Why do you need a Platform Engineering team

Published in

CodeX

6 min readJun 21, 2021

Platform engineering teams are teams solely focused on improving the lives of their customers: the product engineering teams. If you don’t think that your engineering department has a single platform engineering team, odds are you have already have one — albeit a hidden one, built from individuals across your existing software engineering teams. Is there a particular person, or group of people that everyone goes to when there is a build issue? Do you all know that one person you reach out to for help when there’s an infrastructure problem? These individuals are performing the functions of platform engineers, but they’re not able to focus on that work. Instead, they’re only able to slowly chip away at platform problems and aren’t ever able to make the deep progress that is needed to unblock all your other engineering teams.

So what even is platform engineering? Before we go any deeper, I’ll acknowledge that everyone has a slightly different view of what platform engineering is. I’m going to provide my perspective on what I’ve seen work well when building and growing platform engineering teams. For me, platform engineering teams are those that work on the common platform that supports all of your other teams. A good test for this is If your customers are other engineers, you're on a platform engineering team .

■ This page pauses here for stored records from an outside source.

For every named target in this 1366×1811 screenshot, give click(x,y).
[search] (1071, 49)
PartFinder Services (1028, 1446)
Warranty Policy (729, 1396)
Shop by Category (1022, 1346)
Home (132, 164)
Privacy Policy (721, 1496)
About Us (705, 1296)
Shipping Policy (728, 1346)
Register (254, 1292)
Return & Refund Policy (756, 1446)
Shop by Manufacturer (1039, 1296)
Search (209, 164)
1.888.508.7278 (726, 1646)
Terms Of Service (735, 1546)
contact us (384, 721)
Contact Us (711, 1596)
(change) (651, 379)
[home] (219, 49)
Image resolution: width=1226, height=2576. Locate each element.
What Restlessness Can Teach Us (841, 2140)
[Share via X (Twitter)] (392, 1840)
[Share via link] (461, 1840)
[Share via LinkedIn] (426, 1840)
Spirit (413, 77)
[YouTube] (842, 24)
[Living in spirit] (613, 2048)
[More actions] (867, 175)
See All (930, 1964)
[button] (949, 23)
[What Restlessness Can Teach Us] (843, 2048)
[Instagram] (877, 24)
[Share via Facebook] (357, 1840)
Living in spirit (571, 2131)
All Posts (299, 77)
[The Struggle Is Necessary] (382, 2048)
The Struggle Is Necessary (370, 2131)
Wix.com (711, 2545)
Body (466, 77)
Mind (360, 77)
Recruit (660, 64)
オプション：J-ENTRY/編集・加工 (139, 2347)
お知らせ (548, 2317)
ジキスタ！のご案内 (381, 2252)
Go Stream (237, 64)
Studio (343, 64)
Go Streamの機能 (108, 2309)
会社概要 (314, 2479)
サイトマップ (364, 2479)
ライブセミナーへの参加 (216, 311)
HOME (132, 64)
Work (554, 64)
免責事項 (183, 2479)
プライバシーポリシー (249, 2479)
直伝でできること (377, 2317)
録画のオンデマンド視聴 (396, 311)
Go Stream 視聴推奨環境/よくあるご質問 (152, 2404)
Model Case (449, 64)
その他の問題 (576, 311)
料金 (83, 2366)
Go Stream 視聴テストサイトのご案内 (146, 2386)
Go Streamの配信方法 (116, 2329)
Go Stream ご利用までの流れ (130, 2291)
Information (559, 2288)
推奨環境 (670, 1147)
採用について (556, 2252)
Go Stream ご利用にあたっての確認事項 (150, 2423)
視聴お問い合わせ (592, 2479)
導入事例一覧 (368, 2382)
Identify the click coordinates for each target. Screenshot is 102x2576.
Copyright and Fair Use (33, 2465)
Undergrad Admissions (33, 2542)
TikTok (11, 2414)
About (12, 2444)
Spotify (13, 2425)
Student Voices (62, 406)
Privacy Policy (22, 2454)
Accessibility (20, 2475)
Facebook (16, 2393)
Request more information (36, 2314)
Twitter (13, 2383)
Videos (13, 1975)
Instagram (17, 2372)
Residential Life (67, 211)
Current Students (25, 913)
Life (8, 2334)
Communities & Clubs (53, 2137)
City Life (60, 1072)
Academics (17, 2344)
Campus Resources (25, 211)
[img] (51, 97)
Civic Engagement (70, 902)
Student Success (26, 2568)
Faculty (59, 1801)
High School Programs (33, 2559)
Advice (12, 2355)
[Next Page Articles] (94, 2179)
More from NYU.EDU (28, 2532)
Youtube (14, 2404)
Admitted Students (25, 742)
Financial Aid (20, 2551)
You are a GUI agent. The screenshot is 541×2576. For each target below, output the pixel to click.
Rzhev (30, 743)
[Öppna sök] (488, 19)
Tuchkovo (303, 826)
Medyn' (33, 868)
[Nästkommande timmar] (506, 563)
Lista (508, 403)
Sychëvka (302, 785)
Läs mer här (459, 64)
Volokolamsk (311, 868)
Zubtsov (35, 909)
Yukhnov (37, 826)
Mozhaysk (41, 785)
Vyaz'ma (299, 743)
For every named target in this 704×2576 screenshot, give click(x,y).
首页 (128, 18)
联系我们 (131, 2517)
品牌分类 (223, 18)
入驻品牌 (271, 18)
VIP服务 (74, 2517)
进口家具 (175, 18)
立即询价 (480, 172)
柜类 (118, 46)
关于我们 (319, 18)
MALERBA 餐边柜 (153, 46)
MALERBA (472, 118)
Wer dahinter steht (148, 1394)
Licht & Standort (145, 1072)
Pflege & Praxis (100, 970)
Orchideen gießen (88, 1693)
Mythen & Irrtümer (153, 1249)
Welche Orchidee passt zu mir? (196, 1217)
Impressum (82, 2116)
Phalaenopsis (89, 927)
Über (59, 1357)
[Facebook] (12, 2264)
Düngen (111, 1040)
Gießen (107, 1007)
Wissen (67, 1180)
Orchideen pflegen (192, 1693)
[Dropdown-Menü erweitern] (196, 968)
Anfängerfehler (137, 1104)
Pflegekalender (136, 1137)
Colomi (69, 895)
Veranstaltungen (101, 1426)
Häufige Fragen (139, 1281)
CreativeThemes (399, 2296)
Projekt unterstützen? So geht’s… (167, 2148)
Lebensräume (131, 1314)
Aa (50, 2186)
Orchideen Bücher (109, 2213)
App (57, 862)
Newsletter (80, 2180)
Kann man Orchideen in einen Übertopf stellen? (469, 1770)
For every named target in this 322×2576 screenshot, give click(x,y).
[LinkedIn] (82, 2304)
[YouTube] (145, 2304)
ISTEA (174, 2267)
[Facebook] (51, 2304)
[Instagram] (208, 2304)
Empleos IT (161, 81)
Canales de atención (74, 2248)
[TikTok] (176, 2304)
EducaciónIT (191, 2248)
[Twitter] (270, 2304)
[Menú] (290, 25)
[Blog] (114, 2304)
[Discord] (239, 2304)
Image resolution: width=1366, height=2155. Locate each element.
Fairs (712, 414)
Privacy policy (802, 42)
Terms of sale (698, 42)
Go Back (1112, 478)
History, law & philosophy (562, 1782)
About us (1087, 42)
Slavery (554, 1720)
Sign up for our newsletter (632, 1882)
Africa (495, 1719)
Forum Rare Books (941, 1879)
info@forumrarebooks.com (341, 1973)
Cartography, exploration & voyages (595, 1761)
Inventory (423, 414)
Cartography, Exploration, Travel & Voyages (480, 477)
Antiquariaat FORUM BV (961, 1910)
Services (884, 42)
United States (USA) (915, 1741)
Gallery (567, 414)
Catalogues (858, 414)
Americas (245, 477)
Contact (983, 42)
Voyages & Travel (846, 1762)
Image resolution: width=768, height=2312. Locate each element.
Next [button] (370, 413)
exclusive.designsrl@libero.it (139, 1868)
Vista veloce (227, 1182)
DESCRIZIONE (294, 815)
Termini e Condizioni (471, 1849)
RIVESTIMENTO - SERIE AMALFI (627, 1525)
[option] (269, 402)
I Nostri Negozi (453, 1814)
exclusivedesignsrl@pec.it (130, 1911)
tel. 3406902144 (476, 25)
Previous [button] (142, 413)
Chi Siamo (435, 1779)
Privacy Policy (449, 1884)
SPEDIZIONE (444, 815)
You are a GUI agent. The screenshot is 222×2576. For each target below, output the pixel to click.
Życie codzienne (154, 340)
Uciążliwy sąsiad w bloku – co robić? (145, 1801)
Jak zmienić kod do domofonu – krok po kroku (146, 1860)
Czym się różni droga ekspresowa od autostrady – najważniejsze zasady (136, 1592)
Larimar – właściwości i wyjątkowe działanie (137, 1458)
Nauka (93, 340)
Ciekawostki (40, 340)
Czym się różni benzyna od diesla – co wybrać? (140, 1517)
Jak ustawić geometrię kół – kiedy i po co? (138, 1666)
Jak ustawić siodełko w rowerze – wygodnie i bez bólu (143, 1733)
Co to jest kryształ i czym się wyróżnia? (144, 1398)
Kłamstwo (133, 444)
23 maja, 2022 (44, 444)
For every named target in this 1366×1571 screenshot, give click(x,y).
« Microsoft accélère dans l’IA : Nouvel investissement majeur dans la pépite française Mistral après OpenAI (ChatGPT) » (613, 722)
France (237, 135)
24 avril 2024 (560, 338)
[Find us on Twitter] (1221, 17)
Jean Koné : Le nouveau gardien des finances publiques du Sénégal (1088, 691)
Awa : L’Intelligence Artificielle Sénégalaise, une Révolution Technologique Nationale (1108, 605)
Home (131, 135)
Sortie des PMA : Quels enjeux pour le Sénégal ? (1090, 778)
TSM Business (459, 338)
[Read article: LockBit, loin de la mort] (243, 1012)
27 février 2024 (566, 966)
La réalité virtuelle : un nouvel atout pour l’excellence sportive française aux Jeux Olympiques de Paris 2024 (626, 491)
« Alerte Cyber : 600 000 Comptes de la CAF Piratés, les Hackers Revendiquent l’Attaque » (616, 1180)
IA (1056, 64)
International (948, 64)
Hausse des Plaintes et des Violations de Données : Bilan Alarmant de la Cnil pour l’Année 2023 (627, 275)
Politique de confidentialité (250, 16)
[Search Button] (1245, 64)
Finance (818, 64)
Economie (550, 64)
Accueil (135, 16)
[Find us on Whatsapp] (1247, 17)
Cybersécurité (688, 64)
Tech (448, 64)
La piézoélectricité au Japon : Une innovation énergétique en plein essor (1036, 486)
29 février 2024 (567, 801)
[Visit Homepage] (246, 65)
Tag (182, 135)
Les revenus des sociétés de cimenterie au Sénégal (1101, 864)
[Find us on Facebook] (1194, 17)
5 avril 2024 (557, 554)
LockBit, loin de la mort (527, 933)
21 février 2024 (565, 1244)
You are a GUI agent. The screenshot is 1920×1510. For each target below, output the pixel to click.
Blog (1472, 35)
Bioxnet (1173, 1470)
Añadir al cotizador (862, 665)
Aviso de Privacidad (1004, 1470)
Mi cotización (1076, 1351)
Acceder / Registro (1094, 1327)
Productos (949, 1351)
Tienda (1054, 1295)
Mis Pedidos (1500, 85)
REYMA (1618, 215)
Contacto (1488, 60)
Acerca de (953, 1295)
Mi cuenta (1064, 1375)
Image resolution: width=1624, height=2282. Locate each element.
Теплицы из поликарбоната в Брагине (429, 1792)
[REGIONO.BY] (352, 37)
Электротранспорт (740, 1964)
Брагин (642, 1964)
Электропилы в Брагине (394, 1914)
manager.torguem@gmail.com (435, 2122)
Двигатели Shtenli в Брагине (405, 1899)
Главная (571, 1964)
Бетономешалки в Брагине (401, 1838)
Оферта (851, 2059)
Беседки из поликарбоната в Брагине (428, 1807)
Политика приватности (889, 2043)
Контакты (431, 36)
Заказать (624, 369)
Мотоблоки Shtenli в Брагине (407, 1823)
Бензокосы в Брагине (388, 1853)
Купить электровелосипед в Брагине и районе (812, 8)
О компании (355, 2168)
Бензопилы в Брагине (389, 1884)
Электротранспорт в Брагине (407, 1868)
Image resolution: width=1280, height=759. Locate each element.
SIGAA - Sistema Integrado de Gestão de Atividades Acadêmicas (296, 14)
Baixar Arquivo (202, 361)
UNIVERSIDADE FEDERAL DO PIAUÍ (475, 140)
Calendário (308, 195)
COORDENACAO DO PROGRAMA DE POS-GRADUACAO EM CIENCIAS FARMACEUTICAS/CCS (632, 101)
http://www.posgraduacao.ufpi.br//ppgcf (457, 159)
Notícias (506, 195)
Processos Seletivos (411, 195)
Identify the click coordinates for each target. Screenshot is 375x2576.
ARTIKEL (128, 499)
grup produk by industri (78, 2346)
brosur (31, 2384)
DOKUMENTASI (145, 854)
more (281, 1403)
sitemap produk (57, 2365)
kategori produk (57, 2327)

Platform != Infrastructure

People are often surprised when I make this point. It’s not that these two aren’t related, your platform team should be the ones doing research, prototyping, stress testing and releasing good infrastructure primitives to your product engineering teams. It’s that this isn’t the only thing that they should be doing: front-end engineering and mobile engineering are also core components of platform engineering. Many engineers often have difficulty seeing this until you point out that you use a common framework or system (a.k.a. platform) across your product engineering teams.

A good example of a front-end platform engineering challenge is a component library. Let’s set the stage for this by imagining that your engineering department has four product engineering teams and two platform engineering teams.

Scenario A: no front-end engineering in the platform teams or no platform team

Let’s imagine you’re building your component library according to atomic design. Your design team has built seven atoms, seven molecules and six organisms for engineering to implement. As many other companies without a platform engineering function, you decide to build your component library iteratively — taking on new components over the course of new projects, spreading the load across the teams.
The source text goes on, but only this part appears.